Monday, June 10, 2024 -For now though, his forces have been grinding forward only slowly in northeastern Ukraine and suffering heavy losses, despite a shortage of troops and ammunition on the Ukrainian side.
The Russian military lost more than 1,200 people a day during May,
according to the UK Ministry of Defence, its highest casualty rate of the war.
Since the beginning of the invasion, Russia has seen some 500,000 personnel
killed or wounded, the UK estimates. Bloomberg is unable to independently
verify these figures.
At a meeting with foreign media in St. Petersburg late Wednesday,
Putin appeared to imply that about 10,000 Russian troops a month are being
killed or wounded and that Ukrainian losses are five times higher.
While the Kremlin has failed to achieve a breakthrough on the
battlefield, it has stepped up a bombing campaign against Kharkiv, Ukraine’s
second-largest city. Western officials say those attacks appear designed to
make the city uninhabitable.
As he seeks to maintain public support in Russia, Putin has so far
resisted a full-scale mobilisation and Russia says it has been able to make up
a significant share of its losses — in terms of numbers if not the standard of
the troops — through a voluntary recruitment drive that has attracted tens of
thousands of people.
The government in Kathmandu said earlier this year that it is aware of
about 400 young Nepali men who have been recruited by Russia but many more have
likely signed up without the government knowing. India’s decision to stop
recruiting Nepalese Gurkhas for its army, ending a 200-year-old tradition, may
have encouraged Nepalis to look for work in Russia and elsewhere.

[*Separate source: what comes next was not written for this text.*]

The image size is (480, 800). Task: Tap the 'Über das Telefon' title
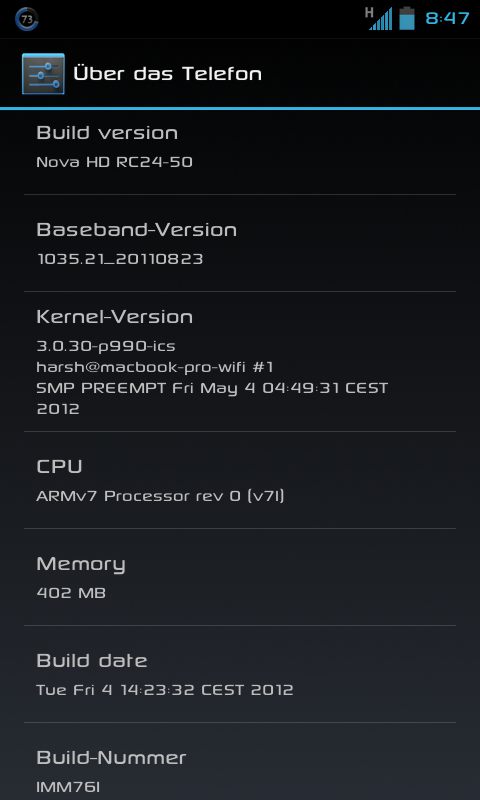pyautogui.click(x=168, y=73)
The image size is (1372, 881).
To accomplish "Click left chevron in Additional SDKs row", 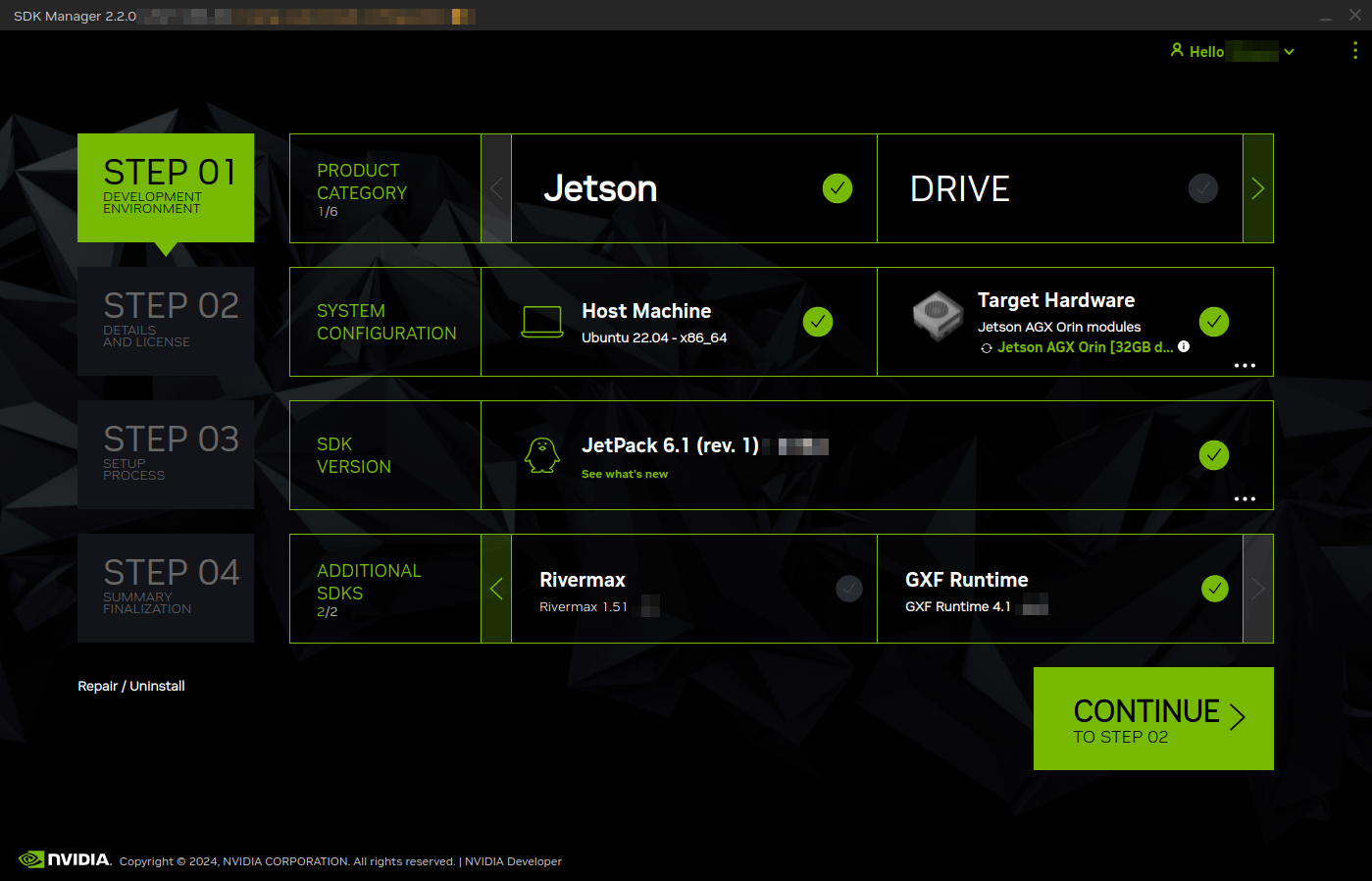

A senior Ukrainian official said they have seen an uptick in the number
of foreign fighters among the prisoners Ukraine has captured on the
battlefield. Africans and Nepalis have been particularly common, they said.
Some of Ukraine’s allies have been considering sharing what they know
with the affected countries, another European official said.
Group of Seven nations, who will hold a leaders’ summit in Italy next
week, have been trying to persuade countries from the so-called Global South to
offer more support to Ukraine. But many of those nations have instead remained
neutral, while their populations have been a focus for Moscow’s disinformation
efforts.
Reuters reported last year that the mercenary group Wagner had recruited
several African citizens as part of a drive to enlist convicts from Russian
prisons for its forces in Ukraine. The news agency traced the story of three
men from Tanzania, Zambia and the Ivory Coast.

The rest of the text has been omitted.